New uses for an old technology
Some new technologies increase the use of gel electrophoresis, and next-generation sequencing provides a crucial example. “Some sequencing systems require the ability to extract libraries of a certain size from a gel, and that can now be done quickly and automatically with gel electrophoresis,” says Sartiel.
Variations in electrophoresis, such as capillary electrophoresis, also impact the potential applications. As Mark Lies, Ph.D., global manager for capillary electrophoresis at Beckman Coulter (Brea, CA), says, “The separation format lets you control the environment inside the capillary, allowing you to run back-to-back separations on completely different types of molecules using different assays.”

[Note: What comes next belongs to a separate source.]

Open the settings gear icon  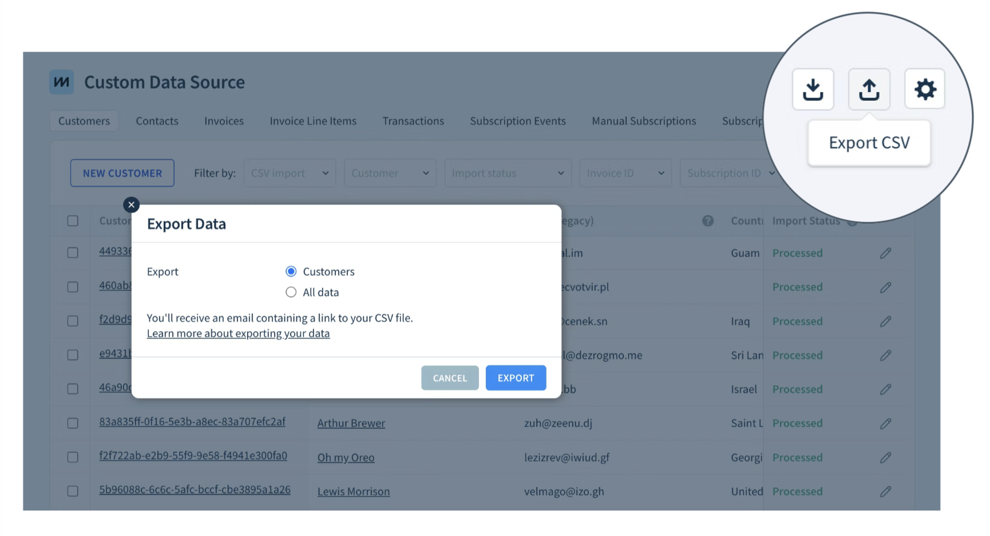(x=925, y=89)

According to Lies, capillary electrophoresis can be applied to solve many problems. “It can be used to assess purity and charge heterogeneity of proteins or to analyze the carbohydrates associated with those proteins,” he says. Lies also points out that capillary electrophoresis can be used to analyze ion populations in a sample or to separate enantiomers from one another. He adds, “There’s a very strong adoption of capillary electrophoresis in the biopharmaceutical industry for automated, quantitative characterization of therapeutic proteins. Biotechnology companies are counting on [capillary electrophoresis] technology to help maintain quality control of their development and commercialized monoclonal-antibody therapies.” He also sees this technology used for a range of applications in the petrochemical, environmental, food and beverage, and biofuel industries.
If a researcher wants to identify the components of a mixture of DNA with quantitative precision, Dorfman recommends capillary electrophoresis. On the other hand, he mentions that a researcher can set up gel electrophoresis with a much smaller investment.
“Capillary electrophoresis provides automated analysis so user variability is minimized,” Lies says. “In addition, integrated software and electronic technical controls provide precise instrument control, data quantification, and the ability to comply with regulatory requirements.”
Besides the obvious advantage of decreasing variability, automated operation provides method-development capabilities in which a user can program the instrument to alter separation conditions. “Integrated software lets you control the instrument,” Lies explains. For example, he says, “The voltage applied to create the field strength and the temperature of the separation may impact the separation.”
It’s even possible to add a sample preparation platform to the front end of a capillary-electrophoresis platform. “Then you gain run-to-run reproducibility because there is minimal manual interaction in the sample prep process too.”
Overall, the growing capabilities of capillary electrophoresis give users more separation options with high precision, accuracy, and robustness. Consequently, this technology will begin to apply to more types of analysis in a growing number of fields. In addition, improvements in the components of this centuries-old concept and completely new technologies drive this field ahead.